Express the entries below as a numbered list, from the line containing "Task: Tap the Bold checkbox square" through the line containing "Action: click(760, 1101)", both inclusive. Omit blank lines.

EXTRACTED INFORMATION |
━━━━━━━━━━
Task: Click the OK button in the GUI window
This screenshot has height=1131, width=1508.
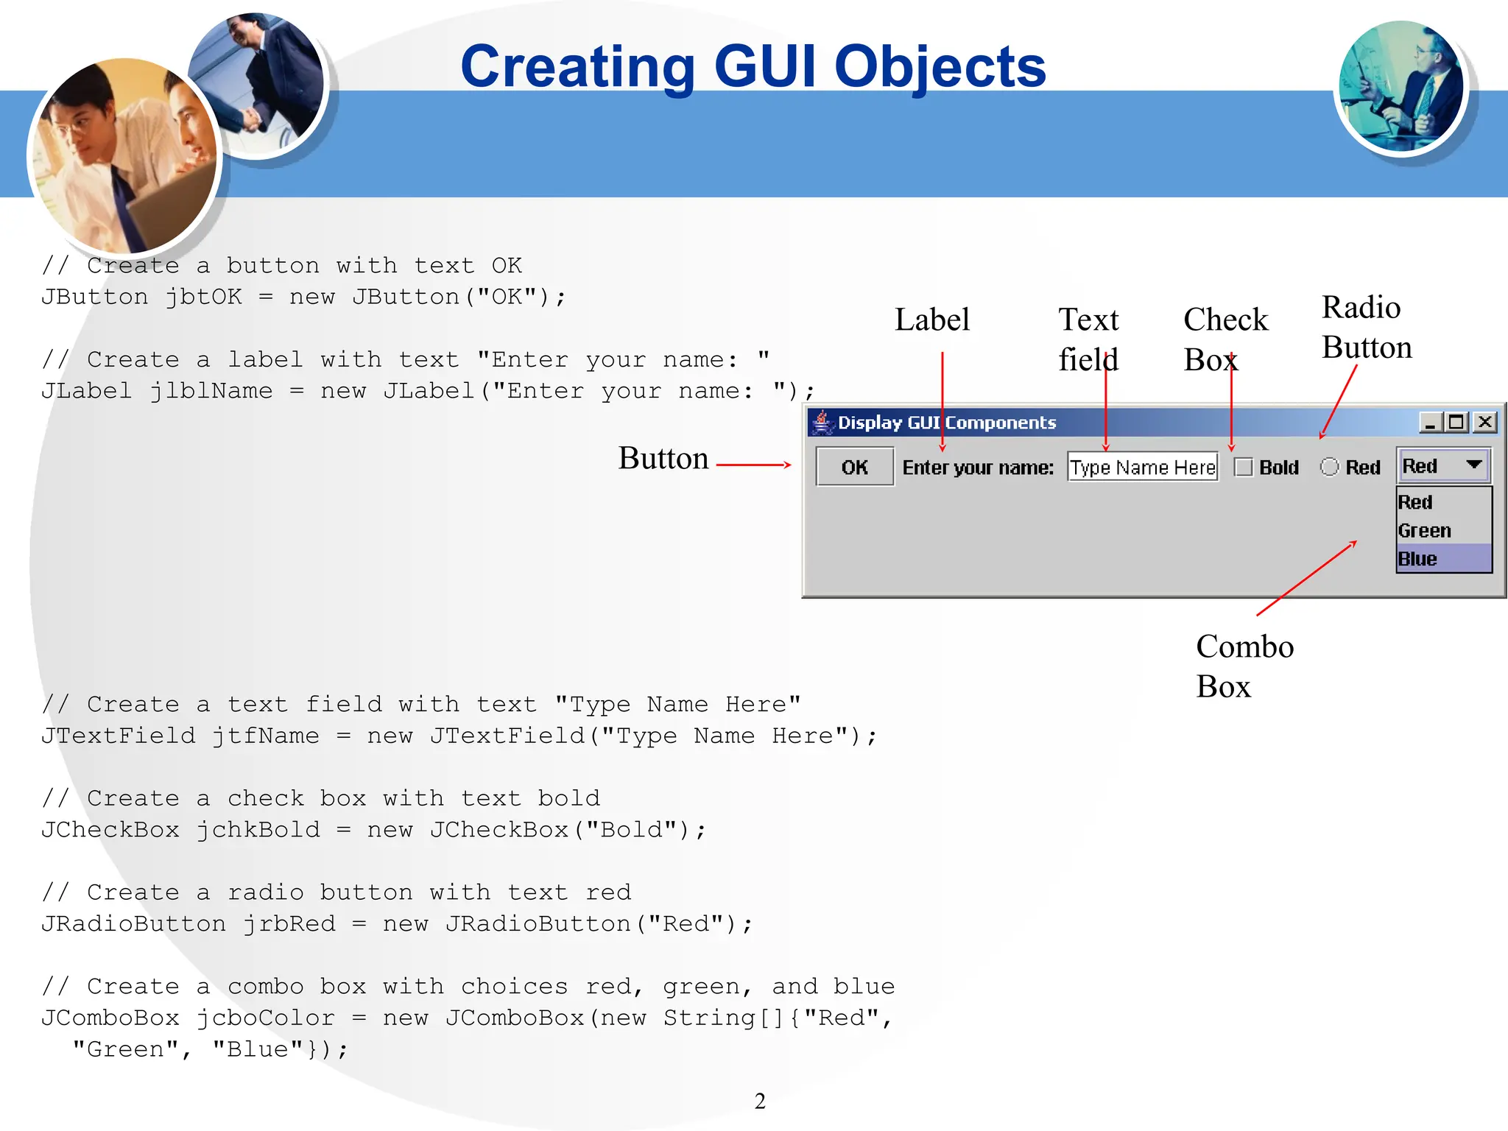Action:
━━━━━━━━━━
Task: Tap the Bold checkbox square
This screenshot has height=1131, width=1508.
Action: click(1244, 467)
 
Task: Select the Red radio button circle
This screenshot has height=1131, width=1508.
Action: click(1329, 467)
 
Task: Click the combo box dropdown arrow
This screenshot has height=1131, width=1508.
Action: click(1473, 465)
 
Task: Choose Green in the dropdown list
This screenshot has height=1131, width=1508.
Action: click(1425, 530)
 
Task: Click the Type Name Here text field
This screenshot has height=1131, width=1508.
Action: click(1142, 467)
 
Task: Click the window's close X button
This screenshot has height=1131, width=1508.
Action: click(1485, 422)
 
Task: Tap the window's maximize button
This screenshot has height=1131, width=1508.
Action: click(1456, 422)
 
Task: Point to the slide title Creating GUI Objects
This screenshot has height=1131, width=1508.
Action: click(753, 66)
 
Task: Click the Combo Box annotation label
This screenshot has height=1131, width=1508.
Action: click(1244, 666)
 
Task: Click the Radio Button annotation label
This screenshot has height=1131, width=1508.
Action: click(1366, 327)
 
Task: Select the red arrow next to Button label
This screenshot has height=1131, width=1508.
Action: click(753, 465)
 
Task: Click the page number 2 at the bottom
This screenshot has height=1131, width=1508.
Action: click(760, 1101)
━━━━━━━━━━
THE ANSWER |
1. Task: Tap the Bold checkbox square
2. This screenshot has height=1131, width=1508.
3. Action: click(1244, 467)
4. Task: Select the Red radio button circle
5. This screenshot has height=1131, width=1508.
6. Action: click(1329, 467)
7. Task: Click the combo box dropdown arrow
8. This screenshot has height=1131, width=1508.
9. Action: click(1473, 465)
10. Task: Choose Green in the dropdown list
11. This screenshot has height=1131, width=1508.
12. Action: click(1425, 530)
13. Task: Click the Type Name Here text field
14. This screenshot has height=1131, width=1508.
15. Action: click(1142, 467)
16. Task: Click the window's close X button
17. This screenshot has height=1131, width=1508.
18. Action: click(1485, 422)
19. Task: Tap the window's maximize button
20. This screenshot has height=1131, width=1508.
21. Action: click(1456, 422)
22. Task: Point to the slide title Creating GUI Objects
23. This screenshot has height=1131, width=1508.
24. Action: click(753, 66)
25. Task: Click the Combo Box annotation label
26. This screenshot has height=1131, width=1508.
27. Action: click(1244, 666)
28. Task: Click the Radio Button annotation label
29. This screenshot has height=1131, width=1508.
30. Action: click(1366, 327)
31. Task: Select the red arrow next to Button label
32. This screenshot has height=1131, width=1508.
33. Action: click(753, 465)
34. Task: Click the page number 2 at the bottom
35. This screenshot has height=1131, width=1508.
36. Action: click(760, 1101)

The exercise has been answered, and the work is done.